Княжеские трапезы
Шрифт:
Розина вздохнула:
– Его страстью были не переднеприводные автомобили, а мотоциклы марки «харлей-дэвидсон». У него было их не меньше полдюжины, он вечно разбирал и собирал их в своей мастерской.
Эдуар молча кивнул: внезапно вспыхнувшее смутное чувство уважения к отцу заставило его успокоиться.
– Он был красивее тебя, но ты похож на него, – сказала Розина. – Когда я говорю «красивее», я имею в виду «более тонкий». И все же он был крепко сбит – широкая грудь, как у тебя, мускулы прямо выпирали. И эта ямочка на подбородке…
– Поэтому-то ты и упала сразу в его объятия?
– Вовсе нет! Впрочем, он не обращал на меня никакого внимания.
Так и беседовали мать и сын на обочине, среди шума проносившихся мимо автомобилей, вдыхая едкий запах выхлопных газов.

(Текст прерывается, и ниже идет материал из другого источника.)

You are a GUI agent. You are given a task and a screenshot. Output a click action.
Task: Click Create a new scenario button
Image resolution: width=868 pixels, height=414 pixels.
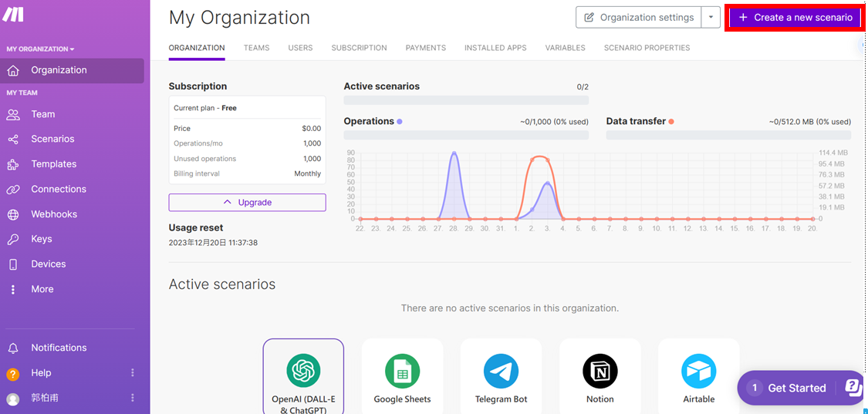tap(795, 17)
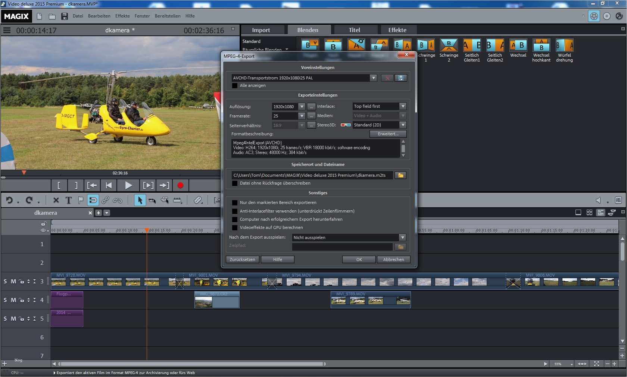Open 'Nach dem Export ausspielen' dropdown
This screenshot has width=627, height=377.
tap(402, 238)
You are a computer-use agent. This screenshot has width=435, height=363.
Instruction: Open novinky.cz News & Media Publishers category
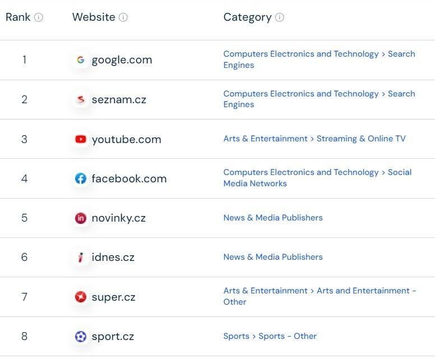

Руки Эдуара лежали на дверце «ситроена», Розина, откинув голову назад, рассеянно глядела на кроны платанов.
– В конце концов, как же вы запрограммировали меня? – спросил Эдуар.
Розина прошептала:
– Потрясающе: похмелье полностью прошло. Значит, ты согласен выбраться в ресторан к твоему дружку Шарику вместе с Фаусто?
– Почему же не согласен, если я пообещал тебе?
Розина казалась довольной.
– На следующей неделе?
– Когда скажешь. Но ты не ответила на мой вопрос: как у вас сладилось с князем… Как там его звали?
– Сигизмонд. А вышло все случайно, если можно так выразиться.
– Случайно перетрахались? Интересные дела. Как же это вышло?
– Пако, шофер, который проводил меня в замок, вдруг начал приставать ко мне. Все мужчины одинаковы: месяцами они могут не обращать на тебя ни малейшего внимания, а потом в один прекрасный день они принимаются бегать за тобой с членом наперевес. Думаю, что он разошелся вот из-за чего: его жена уехала в Испанию, где только что умерла ее мать. Мария, половина Пако, служила в замке кухаркой. Княгиня дала ей неделю отпуска, чтобы та отправилась в Малагу на похороны матери, при условии, что Пако останется. Старая горничная, Пако и я крутились, как могли, на кухне, чтобы заменить Марию. Все выходило вовсе недурно, мы придумывали новые блюда, особенно я. Ведь я француженка, умение готовить у нас врожденное! Вот я и возилась – плохо ли, хорошо ли – над блюдами, которыми Рашель баловала нас по выходным дням. Хотя привычки мне недоставало, все же я старалась сделать все как можно лучше.
– Надо было пустить пыль в глаза монсеньору! – сыронизировал Эдуар.
– И вот пока я совершала свои подвиги на кухонном фронте, этот мерзавец принялся приставать ко мне. То руку не туда запустит, то насильно поцелует, а у самого при этом глаза, как у жареной рыбы. Бог свидетель: я вовсе не давала ему никакого повода так вести себя. Этот верзила был мне просто отвратителен!
– Бедные женщины! – сказал Эдуар. – Каждый охальник норовит залезть вам под юбку! А это и надоесть может!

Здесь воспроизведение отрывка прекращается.